Even in today’s high-tech health care world, future professionals have much to learn from ancient medical practices. That was the takeaway for six Penn State nursing students who recently traveled to Hong Kong to learn about Chinese health care and nursing education.
Through a reciprocal arrangement with The Chinese University of Hong Kong (CUHK), the College of Nursing sends up to 10 students there each winter for two weeks of studying and sightseeing. In return, 10 CUHK nursing students visit Penn State each year during the fall semester.
One of the trip’s highlights was learning about traditional Chinese medicine, said Pam Lawson, a College of Nursing faculty member who accompanied the students on the trip.
“The nurse practitioner students (at CUHK) demonstrated many forms of Chinese medicine they were studying at the time,” Lawson said. “Several of the Penn State students volunteered to have them practice certain techniques, such as cupping, acupuncture and the use of incense.”
Caitlin Brennan, a nursing major studying at Penn State Hershey, learned about acupuncture and chiropractic care, along with a few techniques not as well known in the West, such as tongue diagnosis.
“The cool thing is they look at the tongue—what color it is, what kind of coating it has—to see what’s wrong with different parts of the body,” said Brennan, a senior from Whippany, New Jersey.
Another ancient practice, cupping therapy, is used to relieve flu symptoms, she said.
“They take something that looks like a mini-fishbowl with a hole in the bottom and apply it to your back,” she says. “It suctions the skin, leaving a red ring.”
Practitioners of cupping therapy believe the suction mobilizes blood flow in order to promote healing. In addition to helping with flu symptoms, it is meant to soothe back pain, said Nancy Curry, a senior nursing major who went on the trip.

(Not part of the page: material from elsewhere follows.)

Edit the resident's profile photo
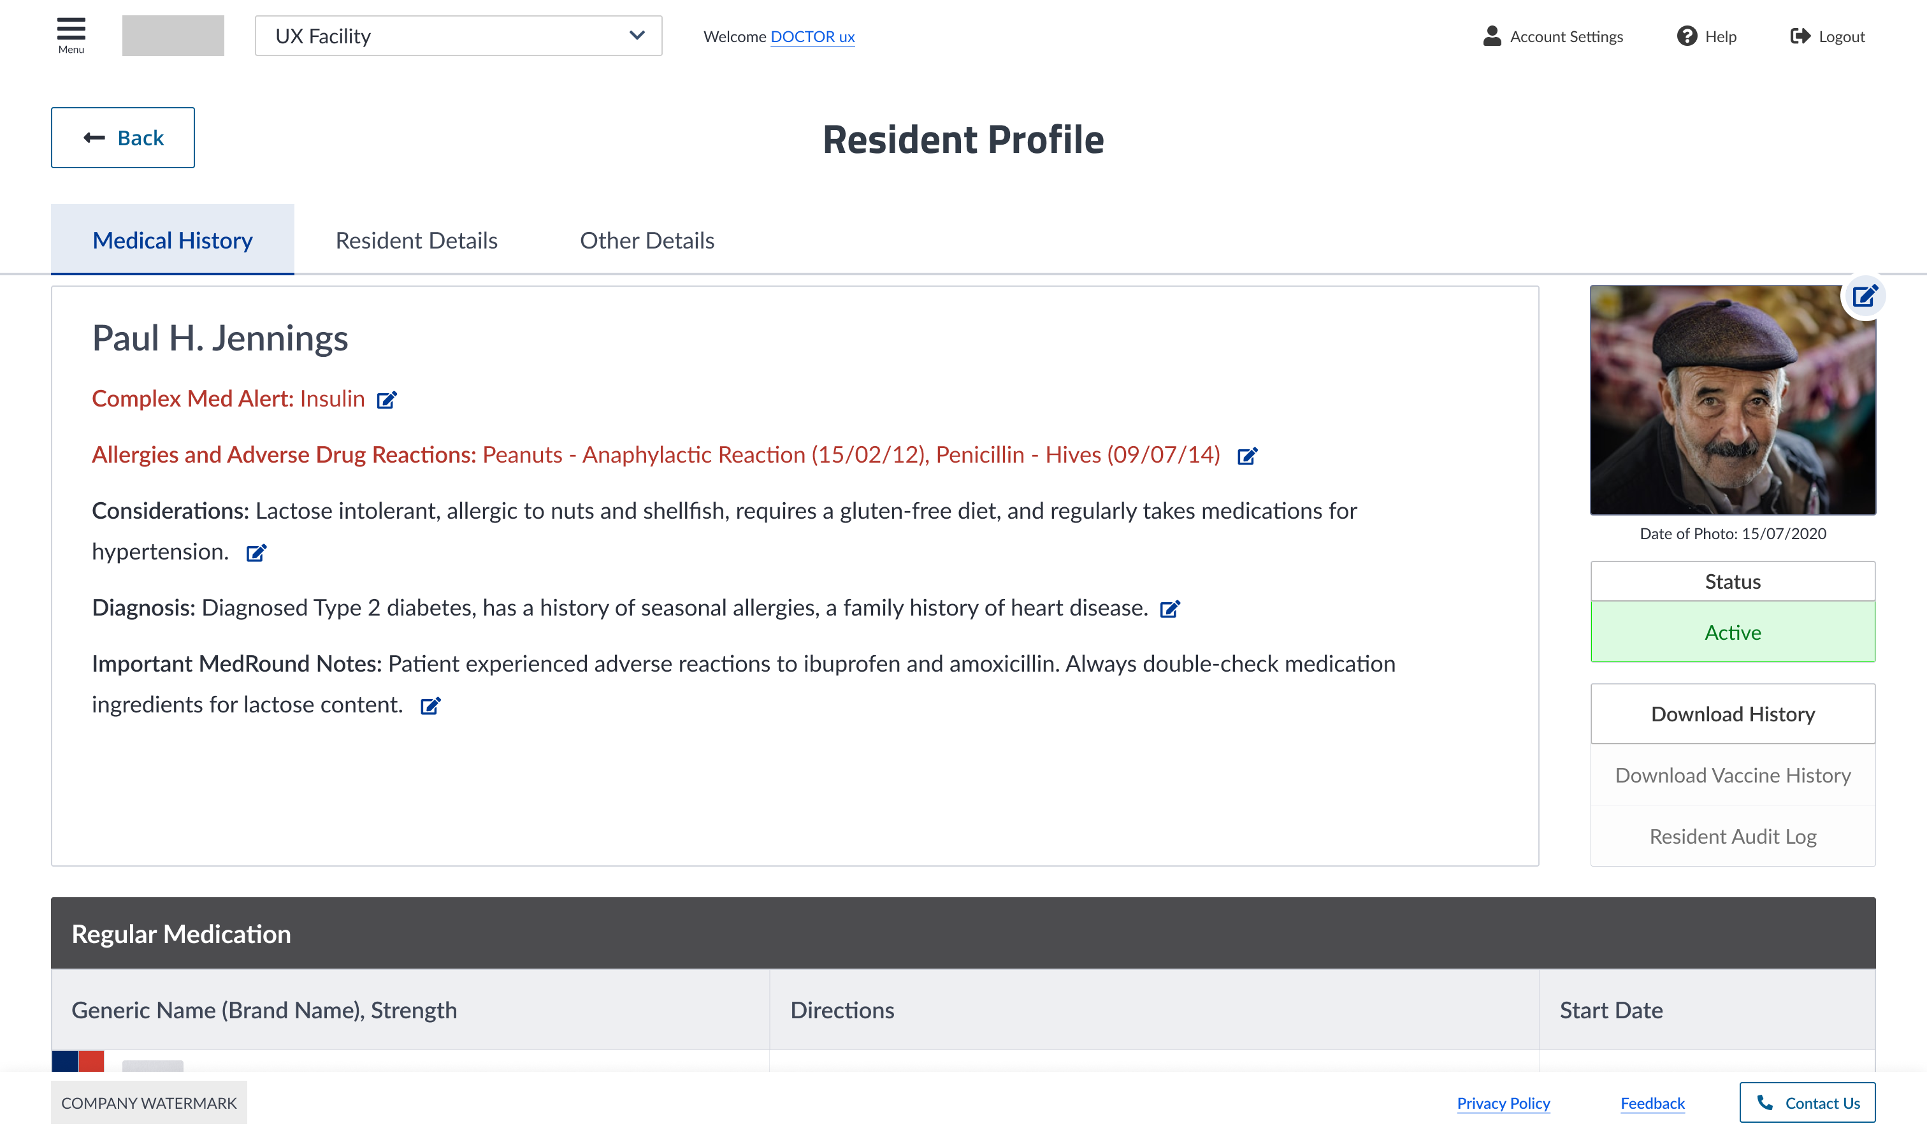 [x=1866, y=295]
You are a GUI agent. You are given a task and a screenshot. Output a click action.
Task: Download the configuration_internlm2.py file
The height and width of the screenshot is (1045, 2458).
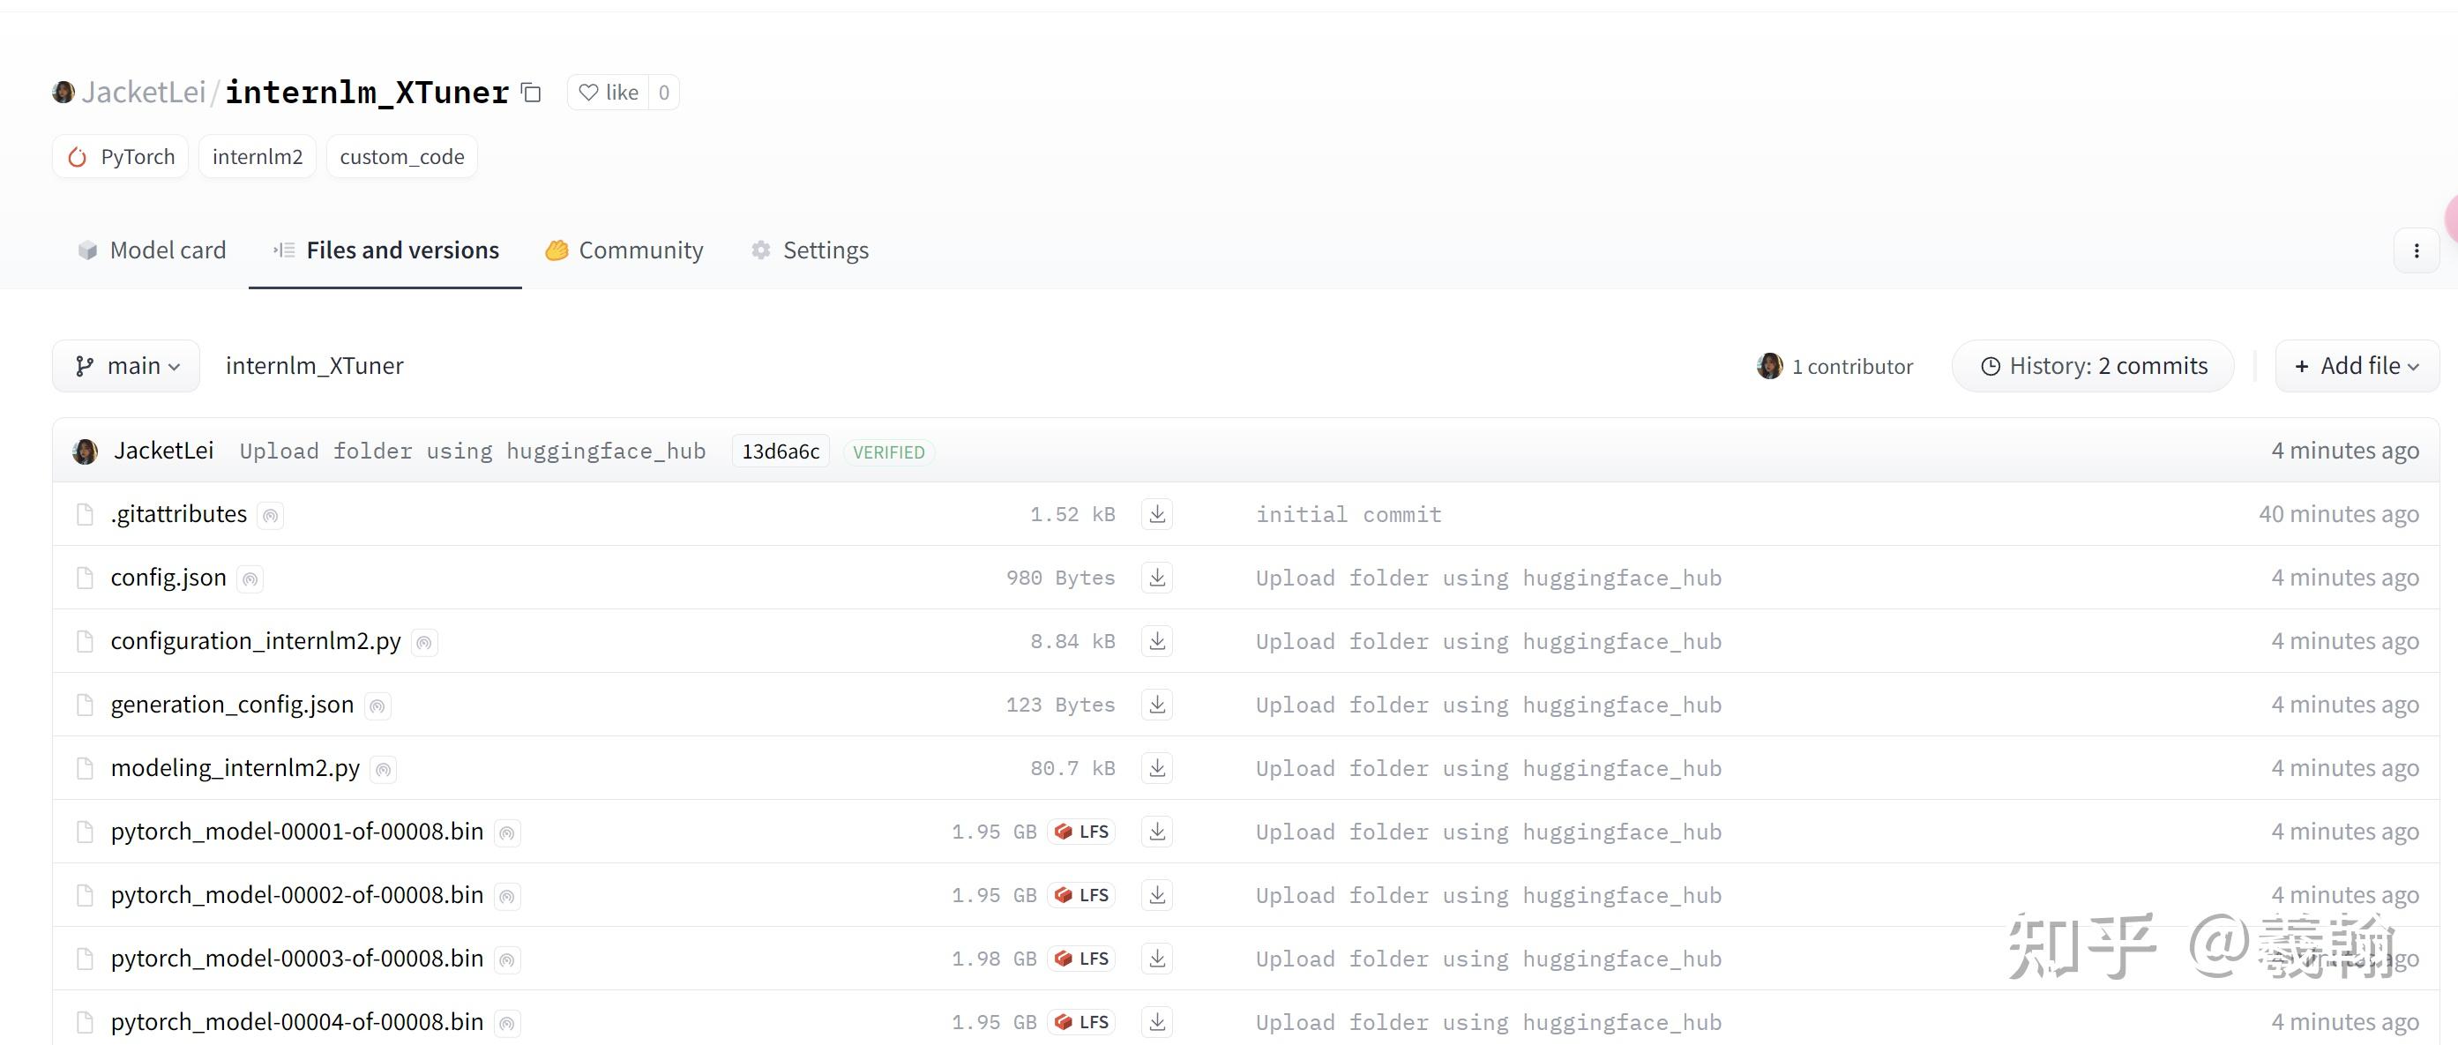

Another traditional therapy, moxibustion, is used to stimulate circulation to promote smoother blood flow and qi (a Chinese term for energy flow), added Curry, a Hershey native who is studying at University Park her final year.
Besides the primer on traditional medicine, students learned much about how the Chinese health care system differs from the one in the United States. They visited an ambulance depot, observed cross-matching of specimens in a Red Cross testing lab and learned about the technology used by the Department of Health for life-threatening disasters.
“The students discussed how the system worked several years ago during the outbreak of severe acute respiratory syndrome (SARS),” Lawson said. “This was a major health concern for Hong Kong in 2002 and 2003.”
Comparing the health care systems of different countries was an integral part of the learning experience. Students from China, Taiwan, Australia, England and Denmark came together to discuss how the practice of nursing is taught in their home countries. Students from each country did a presentation about their own health care system, with the American students focusing on the Affordable Care Act, said Curry.
The students’ different ways of learning often became apparent when they attended CUHK classes together, Lawson noted.
“In many classes, the Hong Kong students did not understand English,” she said. “Then the faculty would speak in Cantonese, and the students from other countries could not understand what was being said.”
Lawson added that the Chinese students must take all their exams in English.
Such challenges of cross-cultural communication may be daunting for some. But for Brennan, who now has “a ton” of new Australian friends on Facebook, meeting and making friends was the best part of the trip.
“It was fun to see how nursing around the world is the same, but also different,” she said.